Pick out each line of the material that includes the word "link", and copy those lines.

Data listing
────────────────────
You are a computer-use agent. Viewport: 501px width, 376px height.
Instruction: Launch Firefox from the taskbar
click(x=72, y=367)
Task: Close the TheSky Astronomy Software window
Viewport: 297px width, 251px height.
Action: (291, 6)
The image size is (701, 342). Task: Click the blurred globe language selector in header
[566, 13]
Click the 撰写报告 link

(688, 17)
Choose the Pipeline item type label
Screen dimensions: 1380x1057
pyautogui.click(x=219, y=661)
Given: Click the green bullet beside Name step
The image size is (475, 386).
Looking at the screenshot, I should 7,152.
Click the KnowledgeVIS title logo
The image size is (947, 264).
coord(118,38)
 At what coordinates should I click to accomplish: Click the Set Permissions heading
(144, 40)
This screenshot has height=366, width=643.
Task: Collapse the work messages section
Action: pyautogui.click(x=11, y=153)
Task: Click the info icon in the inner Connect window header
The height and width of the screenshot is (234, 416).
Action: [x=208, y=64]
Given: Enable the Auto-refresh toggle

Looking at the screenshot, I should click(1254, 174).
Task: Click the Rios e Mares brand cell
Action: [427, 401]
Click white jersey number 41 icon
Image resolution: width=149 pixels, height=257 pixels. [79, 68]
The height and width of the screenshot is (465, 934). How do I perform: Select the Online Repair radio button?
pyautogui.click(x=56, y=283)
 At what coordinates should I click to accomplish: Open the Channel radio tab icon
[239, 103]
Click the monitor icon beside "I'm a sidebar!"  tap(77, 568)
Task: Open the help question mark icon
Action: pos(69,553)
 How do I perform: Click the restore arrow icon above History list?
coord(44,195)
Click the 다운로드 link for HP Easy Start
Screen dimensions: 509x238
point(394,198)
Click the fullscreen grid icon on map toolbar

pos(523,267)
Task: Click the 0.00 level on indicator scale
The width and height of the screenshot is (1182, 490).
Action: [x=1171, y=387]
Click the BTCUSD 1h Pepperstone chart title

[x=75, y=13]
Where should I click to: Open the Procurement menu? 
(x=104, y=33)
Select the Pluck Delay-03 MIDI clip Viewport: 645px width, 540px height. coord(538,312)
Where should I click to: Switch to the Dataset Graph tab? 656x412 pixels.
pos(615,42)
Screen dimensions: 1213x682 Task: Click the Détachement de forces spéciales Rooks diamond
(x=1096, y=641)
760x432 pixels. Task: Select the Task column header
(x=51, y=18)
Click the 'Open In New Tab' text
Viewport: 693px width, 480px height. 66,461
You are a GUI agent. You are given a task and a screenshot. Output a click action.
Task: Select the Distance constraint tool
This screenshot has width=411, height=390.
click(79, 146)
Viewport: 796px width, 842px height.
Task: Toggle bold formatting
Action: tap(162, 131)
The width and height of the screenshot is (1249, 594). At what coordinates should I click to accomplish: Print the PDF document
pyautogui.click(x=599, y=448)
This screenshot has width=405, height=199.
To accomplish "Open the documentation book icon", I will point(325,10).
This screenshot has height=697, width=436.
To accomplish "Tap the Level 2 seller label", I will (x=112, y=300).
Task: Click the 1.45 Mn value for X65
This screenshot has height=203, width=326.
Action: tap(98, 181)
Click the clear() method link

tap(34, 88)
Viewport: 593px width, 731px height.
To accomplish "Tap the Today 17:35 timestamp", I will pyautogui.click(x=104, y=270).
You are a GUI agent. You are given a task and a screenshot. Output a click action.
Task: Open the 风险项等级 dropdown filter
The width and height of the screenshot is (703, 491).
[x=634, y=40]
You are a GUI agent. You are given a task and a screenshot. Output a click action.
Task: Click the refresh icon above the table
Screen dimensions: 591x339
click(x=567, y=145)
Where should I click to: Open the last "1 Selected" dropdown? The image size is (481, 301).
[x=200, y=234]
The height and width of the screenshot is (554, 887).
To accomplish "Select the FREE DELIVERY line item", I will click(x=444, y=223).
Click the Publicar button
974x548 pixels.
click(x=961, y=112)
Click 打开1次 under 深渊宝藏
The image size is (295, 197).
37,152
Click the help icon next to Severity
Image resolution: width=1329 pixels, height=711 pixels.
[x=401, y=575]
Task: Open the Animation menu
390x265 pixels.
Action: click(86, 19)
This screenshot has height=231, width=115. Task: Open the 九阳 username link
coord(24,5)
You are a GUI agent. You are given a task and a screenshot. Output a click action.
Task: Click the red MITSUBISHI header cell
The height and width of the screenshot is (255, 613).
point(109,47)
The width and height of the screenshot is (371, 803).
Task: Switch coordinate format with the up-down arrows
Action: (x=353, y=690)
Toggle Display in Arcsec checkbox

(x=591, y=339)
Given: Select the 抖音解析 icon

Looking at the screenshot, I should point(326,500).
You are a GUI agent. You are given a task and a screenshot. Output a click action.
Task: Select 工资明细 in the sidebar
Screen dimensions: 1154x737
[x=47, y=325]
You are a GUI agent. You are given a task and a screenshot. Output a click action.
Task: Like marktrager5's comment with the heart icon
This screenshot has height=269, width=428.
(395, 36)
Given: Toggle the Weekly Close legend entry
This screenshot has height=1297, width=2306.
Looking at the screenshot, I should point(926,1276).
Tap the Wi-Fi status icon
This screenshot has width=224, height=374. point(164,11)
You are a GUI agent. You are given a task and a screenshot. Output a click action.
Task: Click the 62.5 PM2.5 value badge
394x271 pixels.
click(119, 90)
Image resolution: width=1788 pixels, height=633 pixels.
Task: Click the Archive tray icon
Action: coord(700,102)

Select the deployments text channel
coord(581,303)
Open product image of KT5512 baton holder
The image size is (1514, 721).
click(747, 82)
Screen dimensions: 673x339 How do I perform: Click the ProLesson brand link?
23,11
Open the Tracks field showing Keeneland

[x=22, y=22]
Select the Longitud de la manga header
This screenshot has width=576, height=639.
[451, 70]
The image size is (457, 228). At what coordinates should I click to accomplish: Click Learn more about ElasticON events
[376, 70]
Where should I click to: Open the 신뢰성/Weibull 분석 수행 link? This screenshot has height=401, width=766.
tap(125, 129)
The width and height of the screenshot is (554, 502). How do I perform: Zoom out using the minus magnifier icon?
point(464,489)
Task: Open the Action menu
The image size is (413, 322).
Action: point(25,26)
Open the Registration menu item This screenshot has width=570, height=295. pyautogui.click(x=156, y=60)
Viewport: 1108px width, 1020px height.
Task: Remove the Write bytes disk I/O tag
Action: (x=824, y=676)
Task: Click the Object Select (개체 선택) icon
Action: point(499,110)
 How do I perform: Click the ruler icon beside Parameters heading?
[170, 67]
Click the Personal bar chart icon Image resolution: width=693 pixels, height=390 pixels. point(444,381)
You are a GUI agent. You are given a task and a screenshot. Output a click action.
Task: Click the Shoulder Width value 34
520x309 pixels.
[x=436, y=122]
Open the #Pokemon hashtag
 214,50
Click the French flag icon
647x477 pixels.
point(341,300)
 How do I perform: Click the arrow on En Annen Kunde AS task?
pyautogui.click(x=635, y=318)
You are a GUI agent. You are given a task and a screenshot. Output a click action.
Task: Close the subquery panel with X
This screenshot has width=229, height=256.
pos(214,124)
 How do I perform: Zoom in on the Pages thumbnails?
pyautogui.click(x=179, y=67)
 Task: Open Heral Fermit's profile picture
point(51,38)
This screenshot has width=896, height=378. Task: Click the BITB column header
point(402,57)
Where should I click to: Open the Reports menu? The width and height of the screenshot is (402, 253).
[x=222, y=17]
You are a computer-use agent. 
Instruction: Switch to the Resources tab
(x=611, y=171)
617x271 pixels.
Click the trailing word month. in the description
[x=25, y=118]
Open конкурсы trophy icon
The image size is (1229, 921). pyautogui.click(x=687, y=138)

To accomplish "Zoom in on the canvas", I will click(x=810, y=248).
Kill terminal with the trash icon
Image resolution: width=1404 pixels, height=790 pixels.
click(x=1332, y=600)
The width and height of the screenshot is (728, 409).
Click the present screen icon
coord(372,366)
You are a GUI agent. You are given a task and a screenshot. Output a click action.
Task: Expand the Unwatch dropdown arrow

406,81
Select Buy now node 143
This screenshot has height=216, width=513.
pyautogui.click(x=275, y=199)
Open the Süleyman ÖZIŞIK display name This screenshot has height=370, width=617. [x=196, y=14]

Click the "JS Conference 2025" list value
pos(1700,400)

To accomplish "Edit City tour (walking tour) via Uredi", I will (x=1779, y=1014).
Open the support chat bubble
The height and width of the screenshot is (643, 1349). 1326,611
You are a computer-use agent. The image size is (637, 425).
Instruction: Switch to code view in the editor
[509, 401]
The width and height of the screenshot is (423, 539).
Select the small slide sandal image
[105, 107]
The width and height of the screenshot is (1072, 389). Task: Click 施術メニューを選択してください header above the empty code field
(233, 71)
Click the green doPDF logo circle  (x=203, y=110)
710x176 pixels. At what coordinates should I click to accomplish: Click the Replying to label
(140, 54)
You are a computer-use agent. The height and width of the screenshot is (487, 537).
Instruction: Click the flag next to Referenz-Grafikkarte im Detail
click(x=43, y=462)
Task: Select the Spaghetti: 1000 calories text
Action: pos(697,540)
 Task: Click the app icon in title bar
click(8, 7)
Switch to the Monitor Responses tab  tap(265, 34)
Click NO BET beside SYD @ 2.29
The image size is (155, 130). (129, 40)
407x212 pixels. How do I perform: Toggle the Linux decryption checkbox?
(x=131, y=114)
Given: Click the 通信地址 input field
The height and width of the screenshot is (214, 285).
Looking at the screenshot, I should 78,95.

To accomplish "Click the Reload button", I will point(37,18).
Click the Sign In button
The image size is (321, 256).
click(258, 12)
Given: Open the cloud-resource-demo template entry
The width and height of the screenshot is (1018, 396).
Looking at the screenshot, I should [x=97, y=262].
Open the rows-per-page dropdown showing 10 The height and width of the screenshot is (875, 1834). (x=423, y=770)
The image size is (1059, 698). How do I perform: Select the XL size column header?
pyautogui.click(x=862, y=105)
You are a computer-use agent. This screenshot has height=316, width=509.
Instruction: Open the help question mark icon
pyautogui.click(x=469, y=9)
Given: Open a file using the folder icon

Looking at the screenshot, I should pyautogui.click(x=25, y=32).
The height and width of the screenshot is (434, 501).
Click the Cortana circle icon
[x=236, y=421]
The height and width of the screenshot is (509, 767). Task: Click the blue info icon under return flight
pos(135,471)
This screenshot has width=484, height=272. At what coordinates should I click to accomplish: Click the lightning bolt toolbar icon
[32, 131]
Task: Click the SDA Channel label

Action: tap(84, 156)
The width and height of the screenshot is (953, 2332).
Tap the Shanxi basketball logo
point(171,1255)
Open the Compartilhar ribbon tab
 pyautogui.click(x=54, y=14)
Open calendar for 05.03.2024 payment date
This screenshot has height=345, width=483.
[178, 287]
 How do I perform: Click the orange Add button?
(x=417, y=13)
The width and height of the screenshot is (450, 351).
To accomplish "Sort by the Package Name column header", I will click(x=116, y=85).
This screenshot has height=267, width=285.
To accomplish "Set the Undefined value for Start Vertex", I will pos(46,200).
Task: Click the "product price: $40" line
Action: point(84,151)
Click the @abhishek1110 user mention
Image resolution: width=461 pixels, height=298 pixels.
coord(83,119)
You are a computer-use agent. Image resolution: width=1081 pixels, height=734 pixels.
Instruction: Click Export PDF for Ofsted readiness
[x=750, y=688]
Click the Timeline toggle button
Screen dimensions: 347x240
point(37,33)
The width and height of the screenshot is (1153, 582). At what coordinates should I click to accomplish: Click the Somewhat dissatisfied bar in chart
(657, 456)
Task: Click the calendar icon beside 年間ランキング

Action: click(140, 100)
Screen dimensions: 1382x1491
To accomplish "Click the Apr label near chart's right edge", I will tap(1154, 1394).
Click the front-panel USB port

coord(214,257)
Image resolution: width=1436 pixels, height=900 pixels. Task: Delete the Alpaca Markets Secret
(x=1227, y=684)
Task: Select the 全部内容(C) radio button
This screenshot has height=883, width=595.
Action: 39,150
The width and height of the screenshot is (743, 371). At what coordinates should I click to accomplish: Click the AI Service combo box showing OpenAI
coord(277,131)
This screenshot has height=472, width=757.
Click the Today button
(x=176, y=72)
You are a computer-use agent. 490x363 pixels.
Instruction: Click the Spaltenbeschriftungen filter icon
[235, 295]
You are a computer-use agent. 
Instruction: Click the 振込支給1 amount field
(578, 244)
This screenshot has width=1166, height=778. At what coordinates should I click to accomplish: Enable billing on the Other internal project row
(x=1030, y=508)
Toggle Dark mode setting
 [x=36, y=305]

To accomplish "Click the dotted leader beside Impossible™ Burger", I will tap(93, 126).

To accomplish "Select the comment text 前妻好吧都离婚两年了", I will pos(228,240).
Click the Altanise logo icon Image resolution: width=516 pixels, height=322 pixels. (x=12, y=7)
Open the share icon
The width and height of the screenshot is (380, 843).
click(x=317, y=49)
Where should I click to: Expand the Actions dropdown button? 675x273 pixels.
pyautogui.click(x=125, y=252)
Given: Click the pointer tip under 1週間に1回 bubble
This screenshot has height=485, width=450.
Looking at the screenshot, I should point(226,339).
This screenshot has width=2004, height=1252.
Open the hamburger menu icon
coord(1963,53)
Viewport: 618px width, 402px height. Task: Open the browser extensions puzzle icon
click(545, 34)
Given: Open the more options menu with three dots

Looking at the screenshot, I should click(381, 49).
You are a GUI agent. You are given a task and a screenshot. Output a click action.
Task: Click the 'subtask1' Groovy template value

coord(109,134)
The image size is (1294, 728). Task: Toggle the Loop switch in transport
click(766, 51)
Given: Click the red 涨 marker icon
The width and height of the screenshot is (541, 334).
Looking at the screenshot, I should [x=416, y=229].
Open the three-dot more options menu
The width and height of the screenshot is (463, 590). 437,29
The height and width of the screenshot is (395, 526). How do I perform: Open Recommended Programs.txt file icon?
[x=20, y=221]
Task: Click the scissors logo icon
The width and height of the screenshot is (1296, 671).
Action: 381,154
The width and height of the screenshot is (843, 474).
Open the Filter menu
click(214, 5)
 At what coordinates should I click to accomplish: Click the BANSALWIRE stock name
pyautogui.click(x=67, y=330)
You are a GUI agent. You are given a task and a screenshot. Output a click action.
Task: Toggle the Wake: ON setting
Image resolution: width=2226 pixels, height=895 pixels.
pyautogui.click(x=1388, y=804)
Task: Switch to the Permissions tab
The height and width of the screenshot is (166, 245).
────────────────────
WRITTEN ANSWER
Click the 撰写报告 link
Click the 다운로드 link for HP Easy Start
Click the clear() method link
This screenshot has height=231, width=115. Task: Open the 九阳 username link
Screen dimensions: 673x339 How do I perform: Click the ProLesson brand link?
Where should I click to: Open the 신뢰성/Weibull 분석 수행 link? This screenshot has height=401, width=766.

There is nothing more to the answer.